Oklahoma House Speaker Wants to Make Horizontal Drilling Tax Break Permanent

A rig hand on a Triad Energy horizontal drilling operation near Alva, Okla. Company CEO Mike McDonald says he likely wouldn't have drilled the well with out a tax break Oklahoma's House Speaker has proposed making permanent.

Joe Wertz / StateImpact Oklahoma

A rig hand on a Triad Energy horizontal drilling operation near Alva, Okla. Company CEO Mike McDonald says he likely wouldn't have drilled the well with out a tax break Oklahoma's House Speaker has proposed making permanent.

Oklahoma House Speaker T.W. Shannon will author legislation to make permanent an oil and gas industry tax break for horizontal drilling.

The incentive lowers gross production taxes from 7 percent to 1 percent for the first 48 months of production, and was installed in the ’90s to encourage the then-experimental type of drilling. Now days, most oil and gas wells in Oklahoma are horizontally drilled, and critics say the incentives are unnecessary.

But Shannon and oil and gas operators — like Triad Energy’s Mike McDonald, who StateImpact interviewed about the incentives in August 2013 — say lower taxes have encouraged drilling and helped create jobs.

“…we should make this rate permanent and send the message that Oklahoma is a place that welcomes the oil and gas industry, along with the jobs and economic development they bring to our great state,” Shannon said in a statement about the legislation he plans to introduce in the 2014 legislative session that begins in February.

Allowing the gross production tax rate on horizontal drilling to return to 7 percent, would have a “severe impact” on Oklahoma’s economy and job market, Shannon said in his statement.

Republican Secretary of Finance and Revenue Preston Doerflinger created a small fuss in July 2013 when he asked lawmakers to re-examine oil industry tax breaks, which he said totaled $321 million in fiscal year 2013.

“Any fiscally responsible policymaker needs to seriously consider at what level government should incentivize something that is now standard practice,” Doerflinger wrote. “It’s not responsible for government to give money away as an incentive if no incentive is needed.”

One complicating factor: Right now, the state is currently paying double. The Tulsa World‘s Randy Krehbiel explains:

During the depths of the recession, producers agreed to forgo collecting rebates from the program. That helped Oklahoma in the short run, but now the state is paying for current production as well as the credits earned during the moratorium.

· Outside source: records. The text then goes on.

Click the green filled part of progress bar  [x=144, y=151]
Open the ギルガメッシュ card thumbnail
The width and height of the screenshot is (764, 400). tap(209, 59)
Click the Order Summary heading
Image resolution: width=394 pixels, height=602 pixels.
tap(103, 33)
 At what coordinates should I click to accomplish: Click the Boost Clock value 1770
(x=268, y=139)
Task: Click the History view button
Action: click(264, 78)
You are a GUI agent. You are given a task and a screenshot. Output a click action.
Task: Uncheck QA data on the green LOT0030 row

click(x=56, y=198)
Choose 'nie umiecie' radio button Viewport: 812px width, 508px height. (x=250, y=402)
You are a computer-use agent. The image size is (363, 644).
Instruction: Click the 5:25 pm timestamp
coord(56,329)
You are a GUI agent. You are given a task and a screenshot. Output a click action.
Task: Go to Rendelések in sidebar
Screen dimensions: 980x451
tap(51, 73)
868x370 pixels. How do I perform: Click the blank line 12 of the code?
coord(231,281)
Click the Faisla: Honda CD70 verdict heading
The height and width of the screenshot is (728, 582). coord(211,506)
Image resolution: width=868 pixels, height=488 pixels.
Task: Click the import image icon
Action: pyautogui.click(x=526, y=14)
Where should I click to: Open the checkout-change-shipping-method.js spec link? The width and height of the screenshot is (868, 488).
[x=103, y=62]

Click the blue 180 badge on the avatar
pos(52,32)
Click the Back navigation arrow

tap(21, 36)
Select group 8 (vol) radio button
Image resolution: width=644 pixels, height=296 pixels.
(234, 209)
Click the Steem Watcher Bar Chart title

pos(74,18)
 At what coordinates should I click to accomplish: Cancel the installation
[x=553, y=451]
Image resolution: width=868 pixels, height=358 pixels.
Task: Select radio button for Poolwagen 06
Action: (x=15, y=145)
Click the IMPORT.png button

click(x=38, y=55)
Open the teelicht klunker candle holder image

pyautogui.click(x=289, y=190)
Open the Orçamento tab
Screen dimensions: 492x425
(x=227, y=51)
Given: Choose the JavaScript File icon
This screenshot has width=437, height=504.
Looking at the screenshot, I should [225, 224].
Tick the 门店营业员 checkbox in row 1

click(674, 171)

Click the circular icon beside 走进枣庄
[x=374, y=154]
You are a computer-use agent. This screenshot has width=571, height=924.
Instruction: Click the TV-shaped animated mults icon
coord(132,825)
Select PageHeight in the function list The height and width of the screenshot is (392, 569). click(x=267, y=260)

The left-leaning Oklahoma Policy Institute has been a vocal opponent of the horizontal drilling tax break. In August, the institute’s David Blatt told StateImpact: “A tax subsidy that might have been tenable when it was costing the state $20 million a year becomes a lot less tenable when it it’s costing the state $150 million a year.”

Blatt echoed those sentiments to the World:

David Blatt of the Oklahoma Policy Institute, a consistent critic of the program, said it will cost the state $252 million this year without having much effect on exploration or production.

“Companies drill where the gas is,” Blatt said. “These wells would be highly profitable even without the exemption.”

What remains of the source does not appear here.